Les quatre lobes visibles ainsi que le cervelet et le début de la moëlle épinière, sur l’hémisphère représentée ici, celle de gauche, du cerveau. Le cinquième lobe est l’insula, caché entre les replis des lobes frontal, pariétal et temporal. © AMANDINE WANERT / BSIP / AFP

Autre constat, notre cerveau est latéralisé, nos aires cérébrales bien que doublées ne font pas la même chose à droite et à gauche : communication symbolique, fonctions de perception, d’action, d’émotion et de prise de décision sont plus ou moins fortement latéralisées. Des chercheurs de l’Institut du cerveau et de la moelle épinière ont établi en 2019 la cartographie complète de ces différentes fonctions latéralisées.

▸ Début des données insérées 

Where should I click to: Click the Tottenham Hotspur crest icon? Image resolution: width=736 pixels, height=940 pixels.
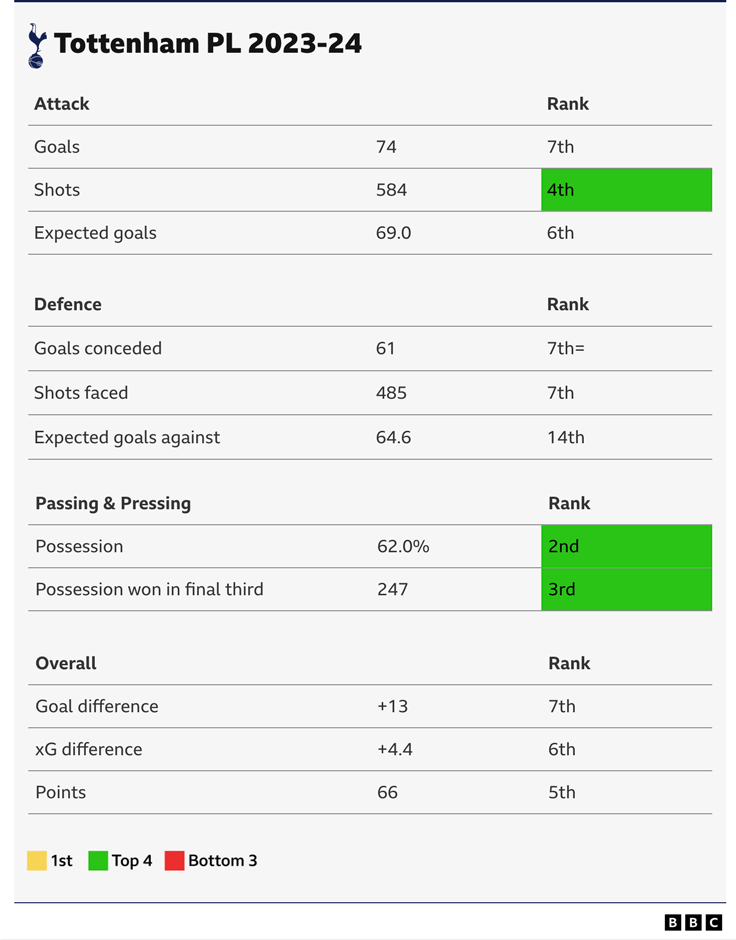[x=37, y=45]
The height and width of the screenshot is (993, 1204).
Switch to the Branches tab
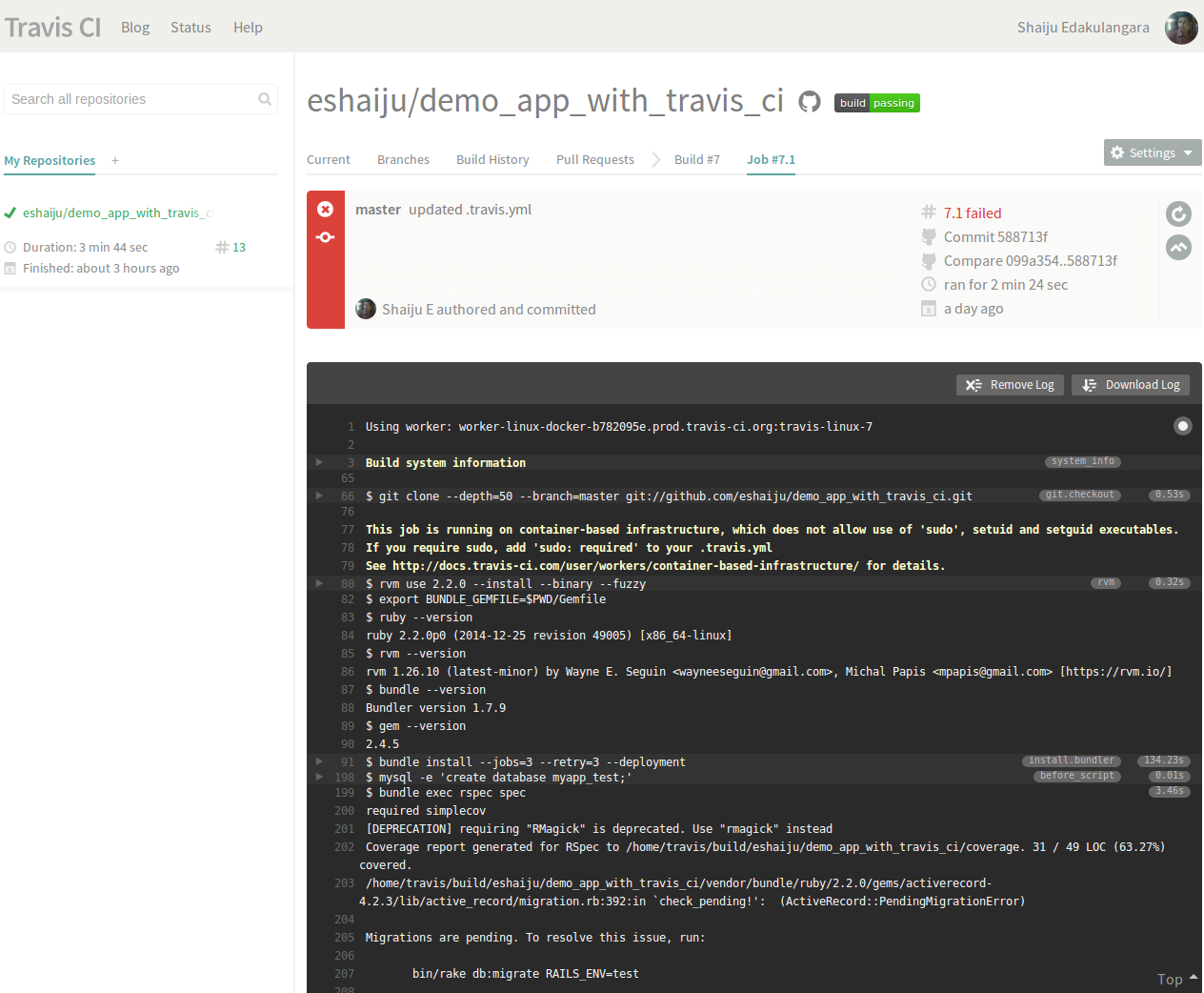[403, 160]
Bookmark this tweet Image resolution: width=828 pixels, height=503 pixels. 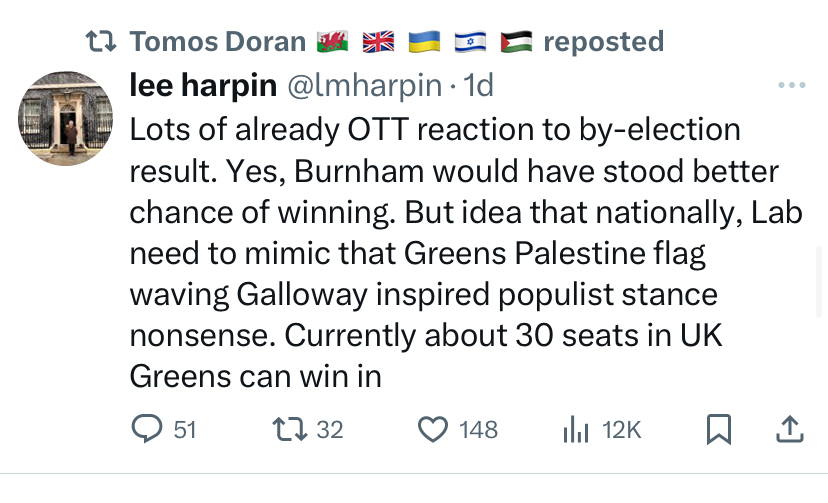pos(718,429)
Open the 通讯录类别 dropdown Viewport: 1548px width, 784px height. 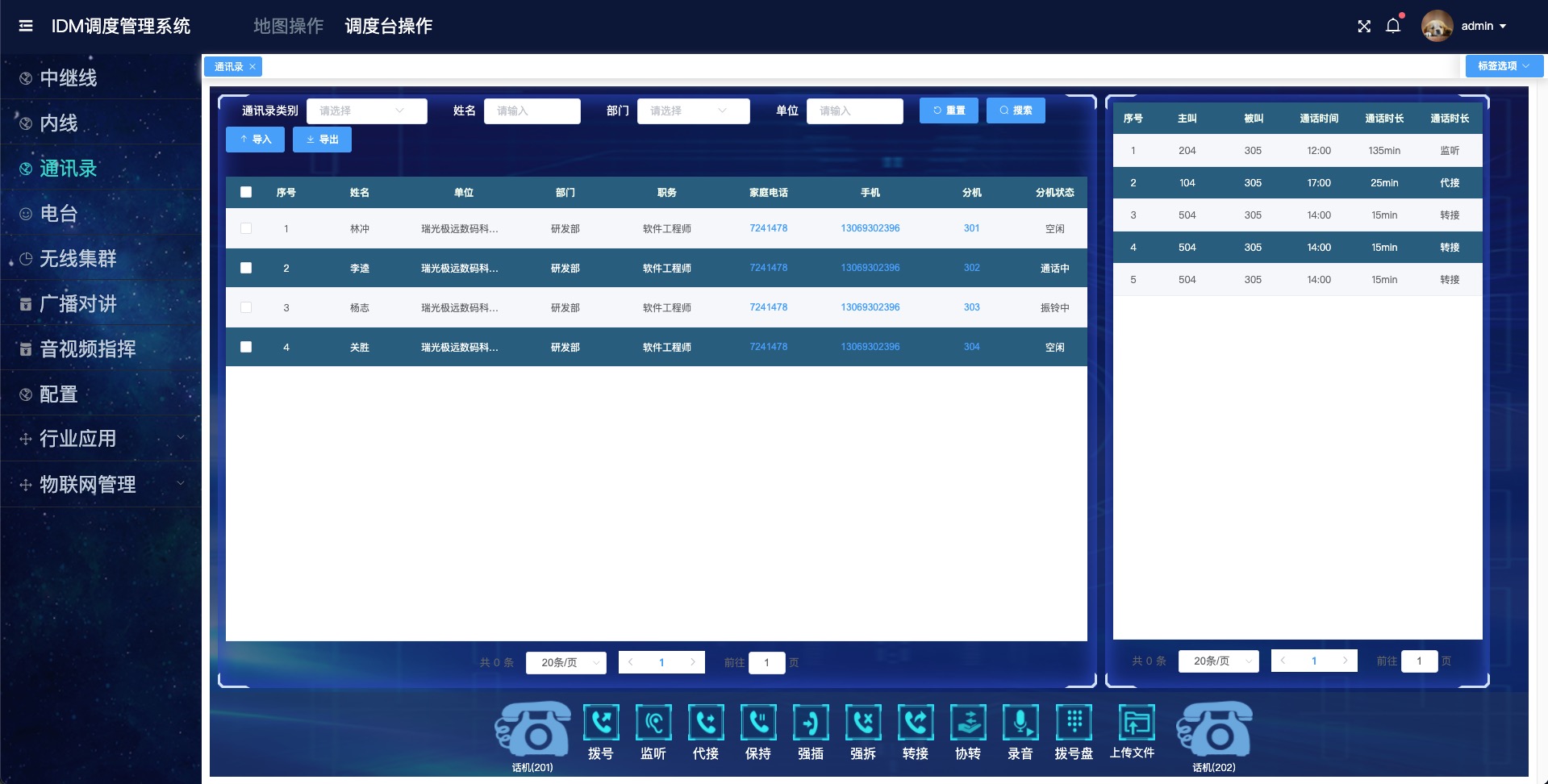366,111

Cette latéralisation ne signifie cependant pas que l’on est plutôt « cerveau droit » ou « cerveau gauche ». Mieux vaut oublier ce mythe erroné et parler plutôt asymétrie fonctionnelle, ou de spécialisation hémisphérique.

Pas si gros, mais costaud et gras, ce cerveau !

Quand nous nous interrogeons sur notre place dans le règne animal, les spécificités de notre cerveau semblent renforcer l’idée de notre place à part.

Notre cerveau dépense beaucoup d’énergie pour fonctionner. Ce gourmand consomme 20% du glucose sanguin et de l’oxygène disponibles dans notre corps. Quand on rapporte sa taille par rapport à l’ensemble de notre corps, celle-ci est bien modeste : à peine 2%. Que nous soyons en train de nous triturer les méninges, au repos, ou même, plongé dans un coma, ne change rien à l’affaire, notre cerveau continue à carburer tout autant ! Une bonne proportion de cette énergie est captée par l’activité des neurones, celle qui leur permet de libérer leurs neurotransmetteurs au niveau des synapses.

Derrière le portrait de cet organe vorace apparaît un cerveau plutôt gros, si on le compare à celui de grands singes. Il pèse en moyenne entre 1,2 et 1,5 kg chez Homo sapiens. Celui d’un gorille ne pèse que 500 grammes alors ce grand singe pèse 2 à 3 fois plus que nous. Mais ce n’est pas la grosseur de l’organe qui fait l’intelligence. Pour preuve, en 2011, une étude constate que le cerveau des hommes actuels est plus petit que celui de Cro-Magnon, alors que la paléontologie humaine constatait un accroissement de ce volume crânien d’un hominidé à l’autre. Elle suppose également que le cerveau des Homo sapiens aurait plutôt tendance à se recroqueviller et à se plisser. Certains pensent que la cuisson de notre nourriture a modifié à jamais la forme de nos mâchoires en laissant plus de place à nos os crâniens. Et ces repas, plus rapides que les « ruminations » de nourriture crue, auraient fait exploser le nombre de nos connexions neuronales.

Enfin, cela peut paraître étonnant, mais le cerveau est l’organe le plus gras de l’organisme après le tissu adipeux que nous stockons en différents endroits de notre corps. L’apport de certains lipidesest donc vital au bon fonctionnement cérébral.